What does an MRI scan show?
Using an MRI scanner, it is possible to make pictures of almost all the tissue in the body.
The tissue that has the least hydrogen atoms (such as bones) turns out dark, while the tissue that has many hydrogen atoms (such as fatty tissue) looks much brighter.
By changing the timing of the radiowave pulses it is possible to gain information about the different types of tissues that are present.
An MRI scan is also able to provide clear pictures of parts of the body that are surrounded by bone tissue, so the technique is useful when examining the brain and spinal cord.
Because the MRI scan gives very detailed pictures it is the best technique when it comes to finding tumours (benign or malignant abnormal growths) in the brain. If a tumour is present the scan can also be used to find out if it has spread into nearby brain tissue.
The technique also allows us to focus on other details in the brain. For example, it makes it possible to see the strands of abnormal tissue that occur if someone has multiple sclerosis and it is possible to see changes occurring when there is bleeding in the brain, or find out if the brain tissue has suffered lack of oxygen after a stroke.

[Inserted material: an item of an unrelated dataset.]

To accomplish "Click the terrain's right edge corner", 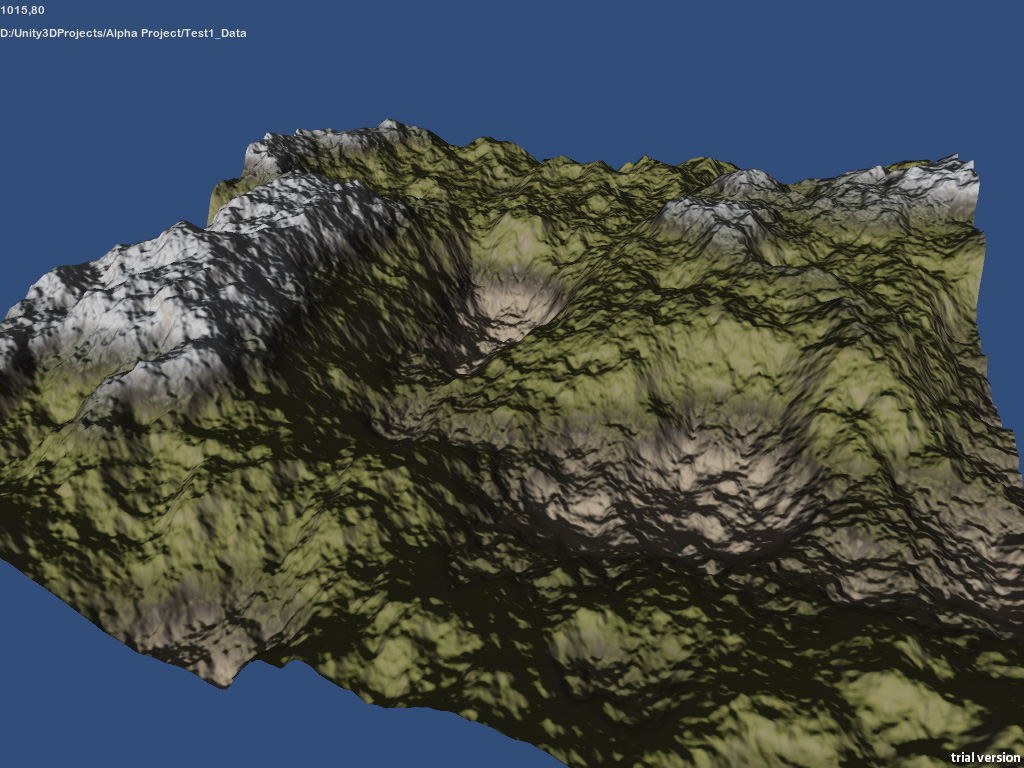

The MRI scan is also able to show both the heart and the large blood vessels in the surrounding tissue. This makes it possible to detect heart defects that have been building up since birth, as well as changes in the thickness of the muscles around the heart following a heart attack. The method can also be used to examine the joints, spine and sometimes the soft parts of your body such as the liver, kidneys and spleen.